(Stored data entries)

*** Begin section ***

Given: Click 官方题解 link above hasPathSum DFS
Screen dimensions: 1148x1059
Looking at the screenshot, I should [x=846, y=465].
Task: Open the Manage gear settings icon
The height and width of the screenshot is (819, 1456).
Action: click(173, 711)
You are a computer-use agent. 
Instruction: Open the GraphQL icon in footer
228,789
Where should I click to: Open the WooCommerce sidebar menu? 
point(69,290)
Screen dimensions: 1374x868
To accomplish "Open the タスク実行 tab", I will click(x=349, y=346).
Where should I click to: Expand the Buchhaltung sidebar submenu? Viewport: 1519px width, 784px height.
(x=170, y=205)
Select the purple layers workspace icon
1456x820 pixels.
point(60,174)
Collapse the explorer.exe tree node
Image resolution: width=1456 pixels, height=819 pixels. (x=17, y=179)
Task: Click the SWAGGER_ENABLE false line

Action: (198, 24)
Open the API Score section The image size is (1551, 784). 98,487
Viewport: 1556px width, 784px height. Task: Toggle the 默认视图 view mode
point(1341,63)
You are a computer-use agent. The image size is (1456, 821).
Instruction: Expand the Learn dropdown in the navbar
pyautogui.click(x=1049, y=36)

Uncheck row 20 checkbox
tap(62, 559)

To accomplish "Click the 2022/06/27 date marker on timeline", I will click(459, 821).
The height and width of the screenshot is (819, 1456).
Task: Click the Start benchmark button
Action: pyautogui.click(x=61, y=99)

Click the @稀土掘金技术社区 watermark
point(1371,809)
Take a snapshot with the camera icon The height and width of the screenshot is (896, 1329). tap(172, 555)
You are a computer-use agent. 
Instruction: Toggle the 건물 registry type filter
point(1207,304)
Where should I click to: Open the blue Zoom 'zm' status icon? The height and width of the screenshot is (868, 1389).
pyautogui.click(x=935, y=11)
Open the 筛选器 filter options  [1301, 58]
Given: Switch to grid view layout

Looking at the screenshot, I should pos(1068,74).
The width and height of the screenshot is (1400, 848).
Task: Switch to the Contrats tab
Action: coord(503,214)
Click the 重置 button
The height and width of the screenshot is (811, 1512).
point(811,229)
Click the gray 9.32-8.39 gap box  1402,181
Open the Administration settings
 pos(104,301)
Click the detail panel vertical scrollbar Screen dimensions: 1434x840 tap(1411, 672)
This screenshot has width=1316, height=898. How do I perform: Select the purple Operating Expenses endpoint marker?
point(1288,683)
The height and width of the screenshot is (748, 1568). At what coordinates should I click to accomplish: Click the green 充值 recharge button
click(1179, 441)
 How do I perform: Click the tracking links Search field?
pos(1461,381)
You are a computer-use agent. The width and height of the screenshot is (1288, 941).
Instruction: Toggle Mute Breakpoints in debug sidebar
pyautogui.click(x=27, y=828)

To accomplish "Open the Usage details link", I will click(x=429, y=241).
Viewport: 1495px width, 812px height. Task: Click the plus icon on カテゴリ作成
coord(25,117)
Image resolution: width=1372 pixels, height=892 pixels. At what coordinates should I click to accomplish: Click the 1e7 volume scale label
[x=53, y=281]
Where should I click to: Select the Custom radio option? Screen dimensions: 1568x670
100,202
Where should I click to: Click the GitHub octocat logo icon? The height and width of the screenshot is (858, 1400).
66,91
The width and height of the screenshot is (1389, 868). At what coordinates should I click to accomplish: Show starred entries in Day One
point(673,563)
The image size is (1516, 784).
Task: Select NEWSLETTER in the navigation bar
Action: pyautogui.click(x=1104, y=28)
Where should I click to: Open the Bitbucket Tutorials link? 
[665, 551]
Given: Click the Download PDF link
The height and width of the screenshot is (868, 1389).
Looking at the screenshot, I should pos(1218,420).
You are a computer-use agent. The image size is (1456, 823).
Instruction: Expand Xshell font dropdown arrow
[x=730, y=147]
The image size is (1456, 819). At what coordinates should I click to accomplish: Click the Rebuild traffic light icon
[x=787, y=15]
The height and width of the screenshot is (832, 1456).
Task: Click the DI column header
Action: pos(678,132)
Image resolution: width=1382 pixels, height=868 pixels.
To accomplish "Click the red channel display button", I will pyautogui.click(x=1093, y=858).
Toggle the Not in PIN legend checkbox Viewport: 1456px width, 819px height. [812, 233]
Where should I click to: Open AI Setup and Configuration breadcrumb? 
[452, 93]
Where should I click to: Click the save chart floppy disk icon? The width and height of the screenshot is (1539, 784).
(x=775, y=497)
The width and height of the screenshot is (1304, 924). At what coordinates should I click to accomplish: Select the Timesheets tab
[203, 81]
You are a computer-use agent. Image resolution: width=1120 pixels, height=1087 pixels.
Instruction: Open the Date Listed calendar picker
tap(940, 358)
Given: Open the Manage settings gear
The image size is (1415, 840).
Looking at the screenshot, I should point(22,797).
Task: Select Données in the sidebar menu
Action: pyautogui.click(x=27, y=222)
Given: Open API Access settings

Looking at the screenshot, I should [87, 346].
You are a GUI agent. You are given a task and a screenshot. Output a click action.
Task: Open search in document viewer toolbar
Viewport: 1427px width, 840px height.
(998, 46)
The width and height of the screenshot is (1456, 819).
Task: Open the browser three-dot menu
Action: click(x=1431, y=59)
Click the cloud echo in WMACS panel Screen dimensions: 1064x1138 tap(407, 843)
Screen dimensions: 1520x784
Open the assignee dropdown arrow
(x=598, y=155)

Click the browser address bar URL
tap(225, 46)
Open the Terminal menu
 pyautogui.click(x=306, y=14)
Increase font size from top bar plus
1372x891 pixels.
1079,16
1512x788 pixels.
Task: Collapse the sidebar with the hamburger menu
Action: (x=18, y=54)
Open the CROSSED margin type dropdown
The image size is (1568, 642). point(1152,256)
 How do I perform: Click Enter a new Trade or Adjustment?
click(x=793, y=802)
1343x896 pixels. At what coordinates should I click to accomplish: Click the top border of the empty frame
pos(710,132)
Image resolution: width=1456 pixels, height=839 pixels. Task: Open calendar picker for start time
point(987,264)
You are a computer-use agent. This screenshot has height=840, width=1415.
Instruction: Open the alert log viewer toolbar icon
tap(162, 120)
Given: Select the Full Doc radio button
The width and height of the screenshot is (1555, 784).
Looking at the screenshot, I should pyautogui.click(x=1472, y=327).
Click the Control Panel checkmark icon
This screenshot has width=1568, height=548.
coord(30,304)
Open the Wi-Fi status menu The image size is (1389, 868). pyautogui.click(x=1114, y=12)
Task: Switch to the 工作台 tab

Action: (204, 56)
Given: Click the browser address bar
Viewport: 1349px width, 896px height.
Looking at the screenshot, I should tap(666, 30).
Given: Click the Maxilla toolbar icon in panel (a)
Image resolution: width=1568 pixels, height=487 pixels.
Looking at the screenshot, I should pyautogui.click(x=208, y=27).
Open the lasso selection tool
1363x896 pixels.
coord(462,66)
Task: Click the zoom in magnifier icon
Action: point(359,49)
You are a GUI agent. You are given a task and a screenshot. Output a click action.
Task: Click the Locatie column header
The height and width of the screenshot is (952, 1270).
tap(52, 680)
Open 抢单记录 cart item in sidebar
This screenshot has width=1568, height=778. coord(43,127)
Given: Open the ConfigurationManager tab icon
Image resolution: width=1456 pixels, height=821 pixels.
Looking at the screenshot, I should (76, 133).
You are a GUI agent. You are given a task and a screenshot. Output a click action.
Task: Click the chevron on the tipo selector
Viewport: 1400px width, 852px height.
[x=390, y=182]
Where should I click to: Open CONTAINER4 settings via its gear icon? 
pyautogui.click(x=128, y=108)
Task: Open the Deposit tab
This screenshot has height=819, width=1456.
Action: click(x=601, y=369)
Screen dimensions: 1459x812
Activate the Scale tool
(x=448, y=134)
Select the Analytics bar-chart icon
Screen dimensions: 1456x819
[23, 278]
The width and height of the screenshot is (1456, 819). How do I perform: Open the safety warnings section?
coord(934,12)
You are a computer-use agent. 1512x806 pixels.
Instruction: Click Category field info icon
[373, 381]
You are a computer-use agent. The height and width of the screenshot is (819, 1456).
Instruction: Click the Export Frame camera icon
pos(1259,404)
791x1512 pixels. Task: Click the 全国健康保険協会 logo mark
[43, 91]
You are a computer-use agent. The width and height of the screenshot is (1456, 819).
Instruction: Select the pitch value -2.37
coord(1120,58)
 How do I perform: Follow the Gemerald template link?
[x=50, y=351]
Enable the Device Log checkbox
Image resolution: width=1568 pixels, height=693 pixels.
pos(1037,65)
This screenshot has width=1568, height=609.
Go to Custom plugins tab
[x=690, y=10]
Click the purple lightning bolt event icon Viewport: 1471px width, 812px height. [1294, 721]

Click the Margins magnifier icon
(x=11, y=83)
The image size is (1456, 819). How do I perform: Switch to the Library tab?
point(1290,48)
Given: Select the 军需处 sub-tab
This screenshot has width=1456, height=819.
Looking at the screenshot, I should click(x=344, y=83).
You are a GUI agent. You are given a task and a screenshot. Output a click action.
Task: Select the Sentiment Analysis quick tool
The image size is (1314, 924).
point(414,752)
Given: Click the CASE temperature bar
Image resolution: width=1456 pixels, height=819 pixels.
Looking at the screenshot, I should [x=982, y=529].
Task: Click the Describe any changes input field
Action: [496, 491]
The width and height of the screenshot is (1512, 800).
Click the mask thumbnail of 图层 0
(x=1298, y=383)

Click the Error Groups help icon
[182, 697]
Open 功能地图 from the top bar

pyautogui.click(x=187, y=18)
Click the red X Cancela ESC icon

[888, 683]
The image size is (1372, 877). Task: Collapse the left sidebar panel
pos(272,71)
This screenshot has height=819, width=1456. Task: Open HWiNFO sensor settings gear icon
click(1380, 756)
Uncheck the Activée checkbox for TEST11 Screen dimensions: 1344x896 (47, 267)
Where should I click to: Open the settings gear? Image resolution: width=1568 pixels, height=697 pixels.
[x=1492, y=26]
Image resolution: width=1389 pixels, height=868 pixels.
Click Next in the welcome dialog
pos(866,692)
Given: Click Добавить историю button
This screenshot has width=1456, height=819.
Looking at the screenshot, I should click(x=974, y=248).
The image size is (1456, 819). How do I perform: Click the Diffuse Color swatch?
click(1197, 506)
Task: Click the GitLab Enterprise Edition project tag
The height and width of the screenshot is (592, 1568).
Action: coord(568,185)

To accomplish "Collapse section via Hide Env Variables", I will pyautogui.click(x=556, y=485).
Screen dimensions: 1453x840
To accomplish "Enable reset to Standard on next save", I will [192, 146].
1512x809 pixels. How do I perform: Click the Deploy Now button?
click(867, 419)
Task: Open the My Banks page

*** End section ***

To do: Filter by the word "computer": copy every line of the data that holds it.

Result of this task:
You are a computer-use agent. 
You are a computer-use agent. The image size is (1456, 821).
You are a computer-use agent. 
You are a computer-use agent. The width and height of the screenshot is (1288, 941).
You are a computer-use agent. The image size is (1456, 823).
You are a computer-use agent. Image resolution: width=1120 pixels, height=1087 pixels.
You are a computer-use agent. This screenshot has height=840, width=1415.
You are a computer-use agent. 1512x806 pixels.
You are a computer-use agent. The height and width of the screenshot is (819, 1456).
You are a computer-use agent. The width and height of the screenshot is (1456, 819).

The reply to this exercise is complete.